I emerge from a dream where an animal with more than a passing resemblance to a tyrannosaurus rex has been biting my head off.
Happily for me, he didn’t have any teeth, an unfortunate evolutionary development on his part, so the attempted decapitation has been pretty unsuccessful, if rather uncomfortable for me.
I lie with my eyes still closed, and wonder why just a few seconds ago it didn’t occur to me that if a prehistoric creature appears out of nowhere and tries to wrap its jaws around your head, you’re probably dreaming. But instead I stood there like it was the most natural thing in the world, without so much as a wave of indignation, let alone a feeling of abject terror or a sense of the ridiculous.
I lie there with my eyes closed. If I can avoid waking up any more brain cells I can hang around in this unworldly state a little longer. The place where there is no time, no timetable, no list of things to do, but even as I’m thinking about not thinking, I realise that today is Saturday, and my list of jobs for the weekend starts to line up in front of me.

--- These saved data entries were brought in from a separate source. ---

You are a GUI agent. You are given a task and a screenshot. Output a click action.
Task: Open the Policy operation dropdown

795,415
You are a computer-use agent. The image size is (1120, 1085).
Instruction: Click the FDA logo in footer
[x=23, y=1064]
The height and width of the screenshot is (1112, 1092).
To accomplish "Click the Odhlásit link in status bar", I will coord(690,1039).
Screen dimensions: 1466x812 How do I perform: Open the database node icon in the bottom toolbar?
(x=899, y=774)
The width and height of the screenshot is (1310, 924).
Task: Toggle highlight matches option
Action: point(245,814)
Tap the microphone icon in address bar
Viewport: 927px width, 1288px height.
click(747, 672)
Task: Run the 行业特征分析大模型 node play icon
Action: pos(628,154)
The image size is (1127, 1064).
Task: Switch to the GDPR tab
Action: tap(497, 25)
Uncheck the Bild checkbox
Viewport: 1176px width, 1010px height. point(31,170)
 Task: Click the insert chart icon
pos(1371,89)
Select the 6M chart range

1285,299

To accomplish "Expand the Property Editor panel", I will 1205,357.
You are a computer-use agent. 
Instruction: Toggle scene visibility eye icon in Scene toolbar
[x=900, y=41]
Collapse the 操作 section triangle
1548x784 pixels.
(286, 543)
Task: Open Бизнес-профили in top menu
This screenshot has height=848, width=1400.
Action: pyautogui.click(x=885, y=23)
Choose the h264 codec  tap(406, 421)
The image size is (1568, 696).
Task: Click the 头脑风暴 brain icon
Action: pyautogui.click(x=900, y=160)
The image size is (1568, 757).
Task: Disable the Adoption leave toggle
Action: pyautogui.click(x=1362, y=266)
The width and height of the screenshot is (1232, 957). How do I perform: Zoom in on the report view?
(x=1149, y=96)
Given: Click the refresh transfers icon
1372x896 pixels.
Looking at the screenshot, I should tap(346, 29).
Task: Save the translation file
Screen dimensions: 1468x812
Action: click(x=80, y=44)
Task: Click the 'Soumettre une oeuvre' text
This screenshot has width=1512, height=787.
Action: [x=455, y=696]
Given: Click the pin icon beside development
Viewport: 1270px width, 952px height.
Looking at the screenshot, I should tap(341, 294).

Taking stuff to the charity shop, paying the car tax, writing a letter of complaint, throwing out all tights with more than three holes in, going to the supermarket, shredding old bills, shaving my legs, ironing shirts. I still don’t open my eyes. Well, after all, why would I? There’s not a single item on that list – apart from maybe writing the angry letter – that looks worth getting out of bed for. No, life is far more comfortable viewed from under the duvet. I drift in and out of sleep a bit. The dinosaur has disappeared completely. Probably starved to death. There’s a brief cameo appearance by my mother, who is knitting the longest scarf in the world, and wonders if I’d like it? She makes as if I wrap it round me, and I move my head to help her, and a pain shoots across my shoulder and up my neck as if I’ve been hit with a cane.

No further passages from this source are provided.